Antibiotic use for emergency department patients with upper respiratory infections: prescribing practices, patient expectations, and patient satisfaction.Ann Emerg Med. 2007 Sep; 50(3):213-20.AE
Physicians often prescribe antibiotics to patients even when there is no clear indication for their use. Previous studies examining antibiotic use in acute bronchitis and upper respiratory infections have been conducted in primary care settings. We evaluate the factors that physicians in the emergency department (ED) consider when prescribing antibiotics (eg, patient expectations) and the factors associated with patient satisfaction.

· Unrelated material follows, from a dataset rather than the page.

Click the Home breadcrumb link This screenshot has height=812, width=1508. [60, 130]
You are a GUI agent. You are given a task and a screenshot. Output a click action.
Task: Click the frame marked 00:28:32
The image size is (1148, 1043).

Ten academic EDs enrolled adults and children presenting with symptoms consistent with upper respiratory infection. Enrolled patients were interviewed before their physician encounter and were reinterviewed before discharge and 2 weeks later. Physicians were interviewed about factors that influenced their management decisions, including their perceptions of patients' expectations. Patients with a single diagnosis of uncomplicated acute bronchitis or upper respiratory infection were included for analysis.
Of 272 patients enrolled, 68% of bronchitis patients and 9% of upper respiratory infection patients received antibiotics. Physicians were more likely to prescribe antibiotics when they believed that patients expected them (odds ratio [OR] 5.3; 95% confidence interval [CI] 2.9 to 9.6), although they were able to correctly identify only 27% of the patients who expected antibiotics. Satisfaction with the ED visit was reported by 87% of patients who received antibiotics and 89% of those not receiving antibiotics. Satisfaction with the visit was reported by 92% of patients who believed they had a better understanding of their illness but only by 72% of those who thought they had no better understanding (OR 4.4; 95% CI 2.0 to 8.4).
Physicians in our academic EDs prescribed antibiotics to 68% of acute bronchitis patients and to fewer than 10% of upper respiratory infection patients. Physicians were more likely to prescribe antibiotics to patients who they believed expected them, although they correctly identified only about 1 in 4 of those patients. Patient satisfaction was not related to receipt of antibiotics but was related to the belief they had a better understanding of their illness.